TO DO: Each line below should be repeated exactly as it stands.

....

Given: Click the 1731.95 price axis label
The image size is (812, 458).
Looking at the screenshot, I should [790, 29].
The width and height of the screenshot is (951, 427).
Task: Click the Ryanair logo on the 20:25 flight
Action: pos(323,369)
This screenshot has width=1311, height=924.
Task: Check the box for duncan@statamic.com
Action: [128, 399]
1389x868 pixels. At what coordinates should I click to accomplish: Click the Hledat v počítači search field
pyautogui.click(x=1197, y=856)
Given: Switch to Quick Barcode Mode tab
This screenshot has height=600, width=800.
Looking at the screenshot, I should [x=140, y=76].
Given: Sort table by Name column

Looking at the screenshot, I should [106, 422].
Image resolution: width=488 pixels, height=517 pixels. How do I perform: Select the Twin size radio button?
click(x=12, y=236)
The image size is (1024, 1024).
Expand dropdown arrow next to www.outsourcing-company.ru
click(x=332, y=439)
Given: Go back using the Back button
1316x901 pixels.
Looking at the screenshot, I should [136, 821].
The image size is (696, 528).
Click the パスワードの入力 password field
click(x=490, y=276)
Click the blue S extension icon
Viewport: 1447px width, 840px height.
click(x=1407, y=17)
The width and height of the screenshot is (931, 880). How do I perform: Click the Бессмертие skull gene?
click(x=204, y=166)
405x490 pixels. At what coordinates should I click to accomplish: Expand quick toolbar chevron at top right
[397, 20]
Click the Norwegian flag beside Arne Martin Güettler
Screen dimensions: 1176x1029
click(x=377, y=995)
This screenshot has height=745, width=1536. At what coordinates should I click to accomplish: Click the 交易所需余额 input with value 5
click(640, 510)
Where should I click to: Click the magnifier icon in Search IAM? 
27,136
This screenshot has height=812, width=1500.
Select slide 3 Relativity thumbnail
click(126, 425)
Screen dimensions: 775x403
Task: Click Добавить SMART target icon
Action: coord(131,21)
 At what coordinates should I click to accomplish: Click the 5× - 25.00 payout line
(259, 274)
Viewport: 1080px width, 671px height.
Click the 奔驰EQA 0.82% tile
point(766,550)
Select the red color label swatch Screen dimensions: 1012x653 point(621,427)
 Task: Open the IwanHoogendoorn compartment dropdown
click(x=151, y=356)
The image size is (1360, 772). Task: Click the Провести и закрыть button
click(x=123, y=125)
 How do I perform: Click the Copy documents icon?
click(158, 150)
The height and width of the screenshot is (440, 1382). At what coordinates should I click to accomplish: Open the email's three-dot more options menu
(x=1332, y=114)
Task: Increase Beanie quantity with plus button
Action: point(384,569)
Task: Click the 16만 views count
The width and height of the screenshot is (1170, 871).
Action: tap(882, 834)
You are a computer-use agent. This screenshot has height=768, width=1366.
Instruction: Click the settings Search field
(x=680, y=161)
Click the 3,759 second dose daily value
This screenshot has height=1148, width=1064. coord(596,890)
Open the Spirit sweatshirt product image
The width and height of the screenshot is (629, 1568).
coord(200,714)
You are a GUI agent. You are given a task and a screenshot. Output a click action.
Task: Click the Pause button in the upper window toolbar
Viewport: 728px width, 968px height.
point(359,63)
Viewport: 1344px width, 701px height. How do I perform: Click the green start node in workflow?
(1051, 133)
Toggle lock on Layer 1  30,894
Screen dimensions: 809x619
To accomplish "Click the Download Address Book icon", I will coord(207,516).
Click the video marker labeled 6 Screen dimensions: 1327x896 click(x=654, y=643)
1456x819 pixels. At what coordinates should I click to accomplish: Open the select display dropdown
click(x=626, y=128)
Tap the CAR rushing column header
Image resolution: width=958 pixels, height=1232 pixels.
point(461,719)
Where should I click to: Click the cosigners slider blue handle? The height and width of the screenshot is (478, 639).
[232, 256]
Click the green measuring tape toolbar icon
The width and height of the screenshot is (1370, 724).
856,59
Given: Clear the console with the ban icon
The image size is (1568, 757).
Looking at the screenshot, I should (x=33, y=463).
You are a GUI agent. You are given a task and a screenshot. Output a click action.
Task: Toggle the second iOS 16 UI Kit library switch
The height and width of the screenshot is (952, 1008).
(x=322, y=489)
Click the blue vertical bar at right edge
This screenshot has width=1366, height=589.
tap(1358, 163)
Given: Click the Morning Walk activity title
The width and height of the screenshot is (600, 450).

....

WRITTEN ANSWER:
Given: Click the 1731.95 price axis label
The image size is (812, 458).
Looking at the screenshot, I should [790, 29].
The width and height of the screenshot is (951, 427).
Task: Click the Ryanair logo on the 20:25 flight
Action: pos(323,369)
This screenshot has width=1311, height=924.
Task: Check the box for duncan@statamic.com
Action: [128, 399]
1389x868 pixels. At what coordinates should I click to accomplish: Click the Hledat v počítači search field
pyautogui.click(x=1197, y=856)
Given: Switch to Quick Barcode Mode tab
This screenshot has height=600, width=800.
Looking at the screenshot, I should [x=140, y=76].
Given: Sort table by Name column

Looking at the screenshot, I should [106, 422].
Image resolution: width=488 pixels, height=517 pixels. How do I perform: Select the Twin size radio button?
click(x=12, y=236)
The image size is (1024, 1024).
Expand dropdown arrow next to www.outsourcing-company.ru
click(x=332, y=439)
Given: Go back using the Back button
1316x901 pixels.
Looking at the screenshot, I should [136, 821].
The image size is (696, 528).
Click the パスワードの入力 password field
click(x=490, y=276)
Click the blue S extension icon
Viewport: 1447px width, 840px height.
click(x=1407, y=17)
The width and height of the screenshot is (931, 880). How do I perform: Click the Бессмертие skull gene?
click(x=204, y=166)
405x490 pixels. At what coordinates should I click to accomplish: Expand quick toolbar chevron at top right
[397, 20]
Click the Norwegian flag beside Arne Martin Güettler
Screen dimensions: 1176x1029
click(x=377, y=995)
This screenshot has height=745, width=1536. At what coordinates should I click to accomplish: Click the 交易所需余额 input with value 5
click(640, 510)
Where should I click to: Click the magnifier icon in Search IAM? 
27,136
This screenshot has height=812, width=1500.
Select slide 3 Relativity thumbnail
click(126, 425)
Screen dimensions: 775x403
Task: Click Добавить SMART target icon
Action: coord(131,21)
 At what coordinates should I click to accomplish: Click the 5× - 25.00 payout line
(259, 274)
Viewport: 1080px width, 671px height.
Click the 奔驰EQA 0.82% tile
point(766,550)
Select the red color label swatch Screen dimensions: 1012x653 point(621,427)
 Task: Open the IwanHoogendoorn compartment dropdown
click(x=151, y=356)
The image size is (1360, 772). Task: Click the Провести и закрыть button
click(x=123, y=125)
 How do I perform: Click the Copy documents icon?
click(158, 150)
The height and width of the screenshot is (440, 1382). At what coordinates should I click to accomplish: Open the email's three-dot more options menu
(x=1332, y=114)
Task: Increase Beanie quantity with plus button
Action: point(384,569)
Task: Click the 16만 views count
The width and height of the screenshot is (1170, 871).
Action: tap(882, 834)
You are a computer-use agent. This screenshot has height=768, width=1366.
Instruction: Click the settings Search field
(x=680, y=161)
Click the 3,759 second dose daily value
This screenshot has height=1148, width=1064. coord(596,890)
Open the Spirit sweatshirt product image
The width and height of the screenshot is (629, 1568).
coord(200,714)
You are a GUI agent. You are given a task and a screenshot. Output a click action.
Task: Click the Pause button in the upper window toolbar
Viewport: 728px width, 968px height.
point(359,63)
Viewport: 1344px width, 701px height. How do I perform: Click the green start node in workflow?
(1051, 133)
Toggle lock on Layer 1  30,894
Screen dimensions: 809x619
To accomplish "Click the Download Address Book icon", I will coord(207,516).
Click the video marker labeled 6 Screen dimensions: 1327x896 click(x=654, y=643)
1456x819 pixels. At what coordinates should I click to accomplish: Open the select display dropdown
click(x=626, y=128)
Tap the CAR rushing column header
Image resolution: width=958 pixels, height=1232 pixels.
point(461,719)
Where should I click to: Click the cosigners slider blue handle? The height and width of the screenshot is (478, 639).
[232, 256]
Click the green measuring tape toolbar icon
The width and height of the screenshot is (1370, 724).
856,59
Given: Clear the console with the ban icon
The image size is (1568, 757).
Looking at the screenshot, I should (x=33, y=463).
You are a GUI agent. You are given a task and a screenshot. Output a click action.
Task: Toggle the second iOS 16 UI Kit library switch
The height and width of the screenshot is (952, 1008).
(x=322, y=489)
Click the blue vertical bar at right edge
This screenshot has width=1366, height=589.
tap(1358, 163)
Given: Click the Morning Walk activity title
The width and height of the screenshot is (600, 450).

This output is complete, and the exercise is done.